Нет, все не так! Какой, к черту, менуэт — тюрьма! Не было музыки — мы вчетвером сгрудились в одиночке, где стоял истерический женский визг. Его не было слышно только потому, что его заглушал стук колес нашего экипажа, катившего по темным аллеям Таунус-Вальда.

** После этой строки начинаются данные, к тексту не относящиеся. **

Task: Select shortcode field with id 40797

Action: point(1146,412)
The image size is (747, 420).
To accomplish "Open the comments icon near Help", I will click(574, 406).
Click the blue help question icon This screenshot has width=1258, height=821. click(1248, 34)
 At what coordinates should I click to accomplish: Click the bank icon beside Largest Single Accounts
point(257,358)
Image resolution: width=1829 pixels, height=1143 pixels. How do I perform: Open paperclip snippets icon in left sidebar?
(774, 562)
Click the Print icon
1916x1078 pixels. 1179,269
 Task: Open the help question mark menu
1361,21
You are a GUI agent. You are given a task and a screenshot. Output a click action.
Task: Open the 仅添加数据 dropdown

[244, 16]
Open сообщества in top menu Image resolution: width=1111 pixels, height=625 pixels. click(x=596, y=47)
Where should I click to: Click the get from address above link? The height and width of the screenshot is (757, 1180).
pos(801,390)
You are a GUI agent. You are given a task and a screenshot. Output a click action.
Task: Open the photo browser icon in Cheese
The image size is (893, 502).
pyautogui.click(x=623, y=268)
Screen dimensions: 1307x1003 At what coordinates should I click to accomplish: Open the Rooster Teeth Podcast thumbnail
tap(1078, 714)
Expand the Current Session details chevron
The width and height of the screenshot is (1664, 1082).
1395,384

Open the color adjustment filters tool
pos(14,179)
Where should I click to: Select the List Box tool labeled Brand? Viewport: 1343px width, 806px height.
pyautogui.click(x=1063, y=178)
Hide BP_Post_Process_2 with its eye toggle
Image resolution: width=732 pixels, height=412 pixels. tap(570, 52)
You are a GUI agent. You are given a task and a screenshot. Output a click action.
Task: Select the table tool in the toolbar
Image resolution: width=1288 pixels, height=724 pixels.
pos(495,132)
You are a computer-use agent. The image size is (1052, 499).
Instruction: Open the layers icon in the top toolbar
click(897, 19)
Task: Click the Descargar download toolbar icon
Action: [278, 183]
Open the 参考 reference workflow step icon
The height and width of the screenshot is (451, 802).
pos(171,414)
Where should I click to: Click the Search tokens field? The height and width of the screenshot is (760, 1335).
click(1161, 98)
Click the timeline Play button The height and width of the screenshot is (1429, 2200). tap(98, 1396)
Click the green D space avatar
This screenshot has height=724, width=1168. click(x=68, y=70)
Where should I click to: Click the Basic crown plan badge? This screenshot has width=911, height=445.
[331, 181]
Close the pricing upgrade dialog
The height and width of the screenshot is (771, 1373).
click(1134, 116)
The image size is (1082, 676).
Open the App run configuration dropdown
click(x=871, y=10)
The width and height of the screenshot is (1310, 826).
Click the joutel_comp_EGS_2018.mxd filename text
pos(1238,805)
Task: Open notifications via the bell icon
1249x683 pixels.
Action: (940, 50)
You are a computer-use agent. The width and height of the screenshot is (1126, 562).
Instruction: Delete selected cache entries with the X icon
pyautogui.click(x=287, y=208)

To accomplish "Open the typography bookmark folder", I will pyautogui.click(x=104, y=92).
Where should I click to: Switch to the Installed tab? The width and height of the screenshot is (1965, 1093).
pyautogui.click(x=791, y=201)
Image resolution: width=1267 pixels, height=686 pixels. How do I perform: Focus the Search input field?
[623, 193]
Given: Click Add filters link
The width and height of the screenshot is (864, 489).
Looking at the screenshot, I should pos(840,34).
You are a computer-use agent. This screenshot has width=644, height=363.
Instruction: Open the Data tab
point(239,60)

И все же музыка была, клянусь именем Создателя! Было солнце, звучала музыка, били фонтаны в виде каменных дельфинов. Я думаю: — ведь если мы, четверо взрослых людей с одинаковыми вкусами, с одними и теми же желаниями казались — нет, не казались, мы были все вместе заодно, то это не могло быть ложью. Если девять лет подряд я обладал красивым яблоком, не зная, что оно с прогнившей сердцевиной, и обнаружил изъян только спустя девять с половиной лет за какие-нибудь четыре дня, — так разве неправдой будет сказать, что в течение целых девяти лет я был обладателем райского яблока? Наверняка в таком же неведении пребывал и Эдвард Эшбернам, и его жена Леонора, и бедная милая Флоренс. Хотя, конечно, если задуматься, получается немного странно: девять лет подряд не замечать гнильцо, по крайней мере, у двух опор нашего четырехмачтового судна, не видеть никакой угрозы нашей безопасности. Двое из нас уже мертвы, а мне все еще трудно в это поверить. Не знаю…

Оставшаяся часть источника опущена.